Le Japon s'apprête à célébrer les noces de la princesse Mako et Kei Komuro, un "roturier" avocat au barreau de New York. Les deux jeunes gens ont fait connaissance en 2012 sur les bancs de l'International Christian University de Tokyo. L'annonce de leurs fiançailles en 2017 a enchanté les habitants du pays du Soleil levant. Mais la presse nippone s'est montrée en revanche beaucoup moins tendre envers la princesse Mako.

Blessée par ces multiples attaques médiatiques, la fille aînée du prince Fumihito et de la princesse Kiko d'Akishino a par la suite été diagnostiquée comme étant sujette aux symptômes du stress post-traumatique.

De lourdes conséquences

Le 26 octobre prochain, la princesse Mako et Kei Komuro se passeront la bague au doigt lors d'une cérémonie que n'est pas près d'oublier la future mariée. Mais pas pour les raisons que l'on pourrait croire.

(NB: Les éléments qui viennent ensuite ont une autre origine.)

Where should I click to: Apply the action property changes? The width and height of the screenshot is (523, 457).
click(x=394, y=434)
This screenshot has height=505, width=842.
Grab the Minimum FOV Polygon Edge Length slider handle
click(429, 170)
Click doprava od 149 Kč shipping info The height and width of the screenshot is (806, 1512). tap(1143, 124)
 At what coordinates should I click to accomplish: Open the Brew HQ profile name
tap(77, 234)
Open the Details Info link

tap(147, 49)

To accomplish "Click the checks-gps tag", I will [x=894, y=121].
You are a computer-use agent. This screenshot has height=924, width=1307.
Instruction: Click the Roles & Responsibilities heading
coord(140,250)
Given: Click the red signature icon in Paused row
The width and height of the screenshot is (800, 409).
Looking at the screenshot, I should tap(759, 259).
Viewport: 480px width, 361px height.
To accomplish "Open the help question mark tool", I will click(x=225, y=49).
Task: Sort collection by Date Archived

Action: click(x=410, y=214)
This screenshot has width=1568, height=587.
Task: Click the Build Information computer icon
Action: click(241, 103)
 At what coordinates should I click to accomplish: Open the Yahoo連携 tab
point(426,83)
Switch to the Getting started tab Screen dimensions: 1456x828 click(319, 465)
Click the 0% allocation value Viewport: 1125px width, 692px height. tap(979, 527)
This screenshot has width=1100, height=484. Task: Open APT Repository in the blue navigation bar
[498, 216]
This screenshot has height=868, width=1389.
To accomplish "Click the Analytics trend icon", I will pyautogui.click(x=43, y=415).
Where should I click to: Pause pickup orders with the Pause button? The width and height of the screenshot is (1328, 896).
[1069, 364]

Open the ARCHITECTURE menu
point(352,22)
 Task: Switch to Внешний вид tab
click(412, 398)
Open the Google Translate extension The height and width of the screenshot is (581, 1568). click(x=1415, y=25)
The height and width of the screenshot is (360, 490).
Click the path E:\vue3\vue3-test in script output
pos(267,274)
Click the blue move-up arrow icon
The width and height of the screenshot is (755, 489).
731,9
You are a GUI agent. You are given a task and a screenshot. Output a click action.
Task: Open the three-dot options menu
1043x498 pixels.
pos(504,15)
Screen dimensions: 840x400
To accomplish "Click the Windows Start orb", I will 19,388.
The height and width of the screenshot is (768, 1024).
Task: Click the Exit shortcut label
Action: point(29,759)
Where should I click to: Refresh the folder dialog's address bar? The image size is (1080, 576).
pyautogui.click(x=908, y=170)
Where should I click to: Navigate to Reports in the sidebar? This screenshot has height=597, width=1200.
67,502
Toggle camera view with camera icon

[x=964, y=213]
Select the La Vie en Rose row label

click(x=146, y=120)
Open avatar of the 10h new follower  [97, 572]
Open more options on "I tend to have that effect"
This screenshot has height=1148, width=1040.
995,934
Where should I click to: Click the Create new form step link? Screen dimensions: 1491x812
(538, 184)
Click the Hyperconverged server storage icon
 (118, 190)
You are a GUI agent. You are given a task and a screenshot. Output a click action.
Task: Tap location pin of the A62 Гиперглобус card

En effet, la fille de l'héritier du trône du Japon va devoir renoncer à ses titres et à la plupart des honneurs dus à son rang. Et ce, pour avoir voulu écouter son cœur. Selon Reuters, elle serait prête à abandonner son statut pour pouvoir épouser son fiancé. Ce dernier n'est que peu apprécié par la famille impériale.

En plus de cette éviction forcée, la princesse Mako va se voir retirer le fruit d'une tradition millénaire qui consiste à couvrir de bijoux et de parures somptueuses les princesses impériales.

Mako d'Akishino rend son diadème

La princesse Mako du Japon se mariera le 26 octobre prochain. Mais sans son diadème en diamant. Elle l'a reçu en cadeau pour ses 20 ans, âge de la majorité au Japon. C'est en 2011 qu'elle l'avait porté en public pour la dernière fois, lors d'une rencontre avec son grand-père, l'empereur Akihito.

Il ne reste désormais plus que quelques jours à la princesse pour profiter de ce magnifique bijou de tête, créé par le joaillier japonais Wako.